[Stored records]
○ ○ ○ ○

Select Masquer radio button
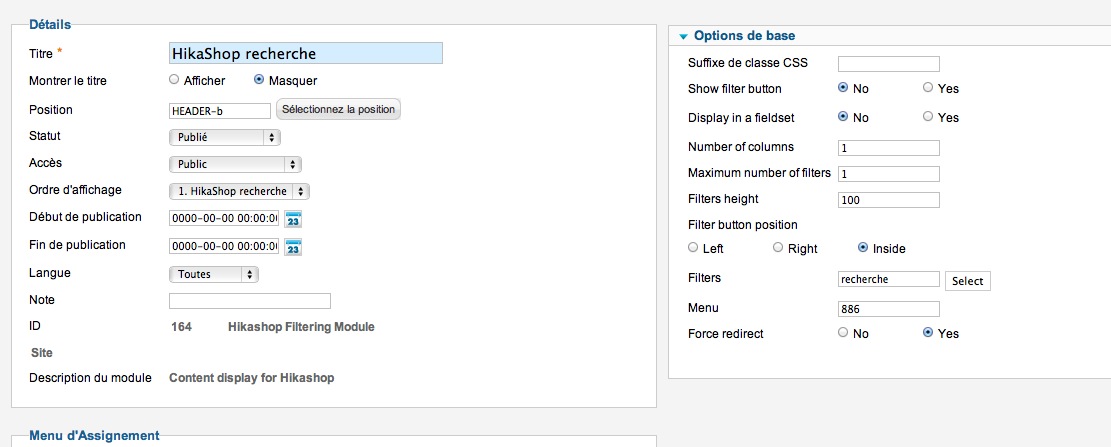Screen dimensions: 1111x447 pos(259,80)
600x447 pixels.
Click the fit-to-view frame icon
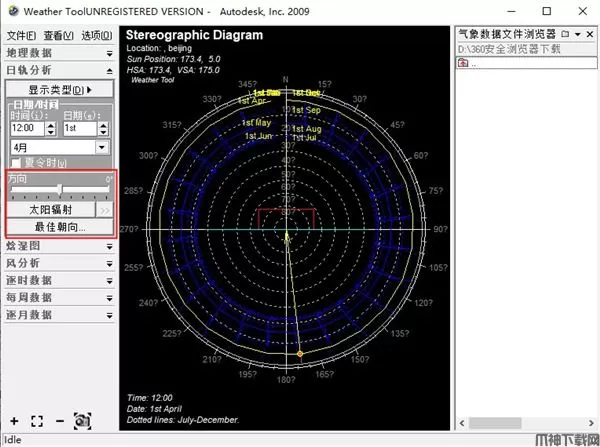pyautogui.click(x=37, y=421)
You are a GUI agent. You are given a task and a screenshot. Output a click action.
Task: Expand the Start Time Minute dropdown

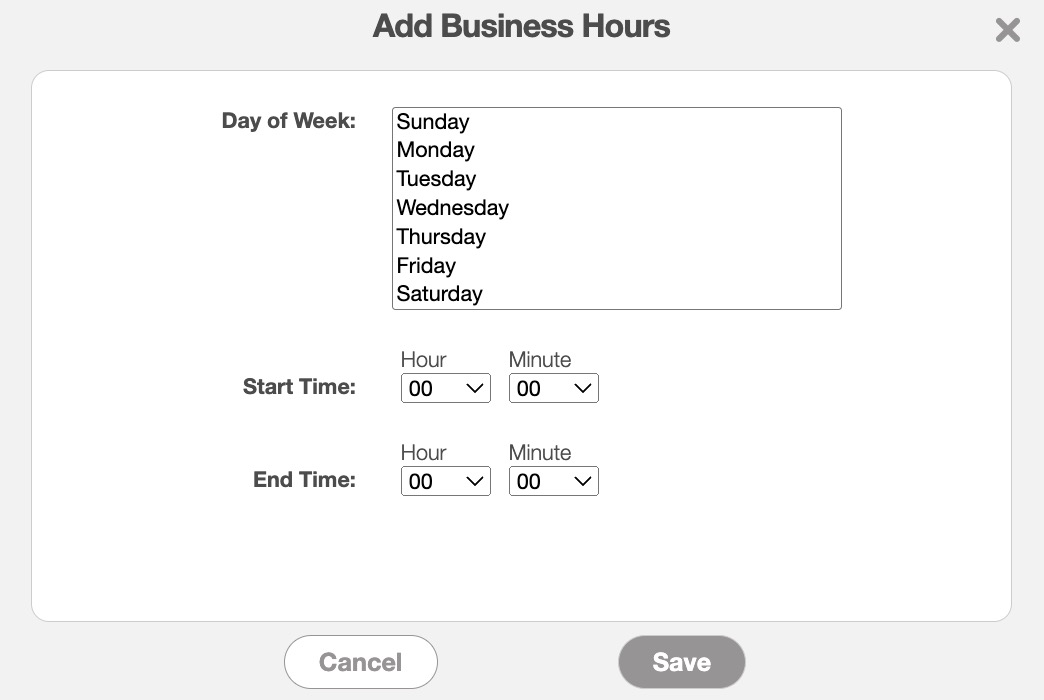click(x=553, y=389)
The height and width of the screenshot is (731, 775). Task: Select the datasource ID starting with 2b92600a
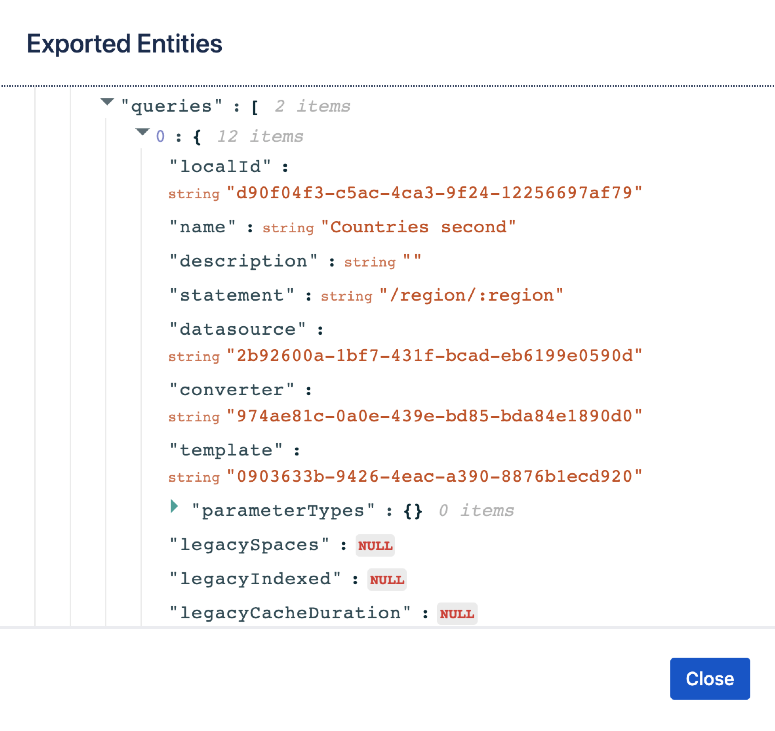[x=434, y=356]
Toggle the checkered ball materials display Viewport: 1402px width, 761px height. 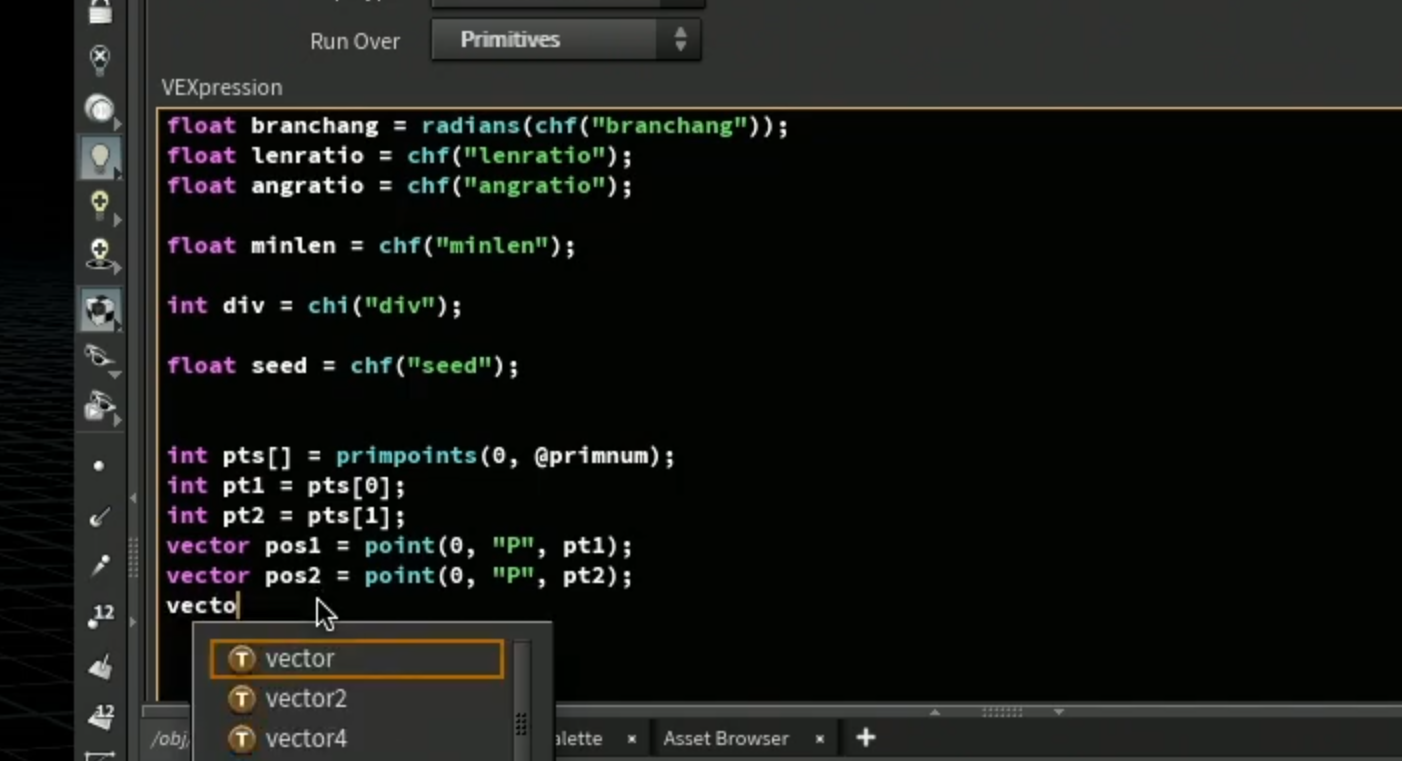point(99,310)
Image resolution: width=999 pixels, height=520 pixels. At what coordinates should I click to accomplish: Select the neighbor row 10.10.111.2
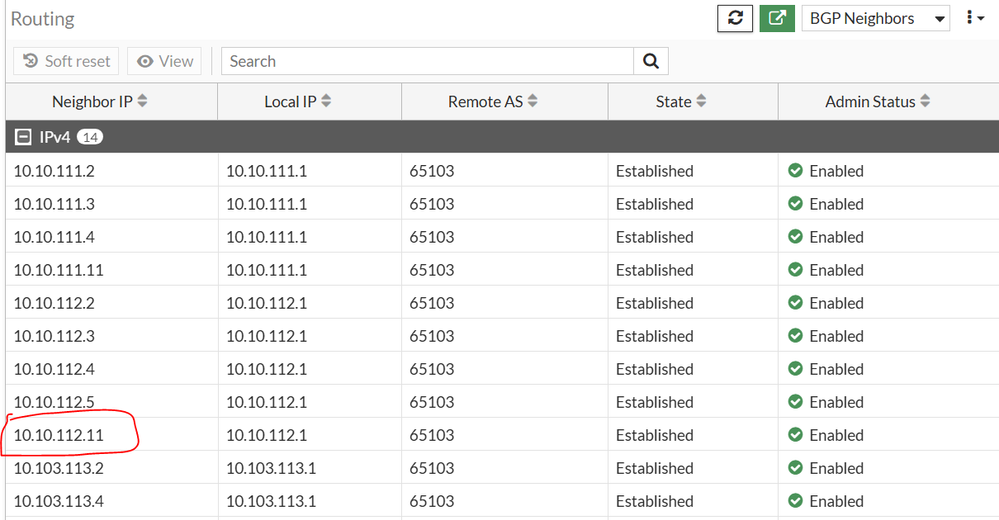(x=54, y=171)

○ ○ ○ ○

Keep the pictures out and repeat exactly the lines from the beginning of the data through the line that contains "You are a GUI", both ends included.

Select Masquer radio button
Screen dimensions: 1111x447 pos(259,80)
600x447 pixels.
Click the fit-to-view frame icon
pyautogui.click(x=37, y=421)
You are a GUI agent. You are given a task and a screenshot. Output a click action.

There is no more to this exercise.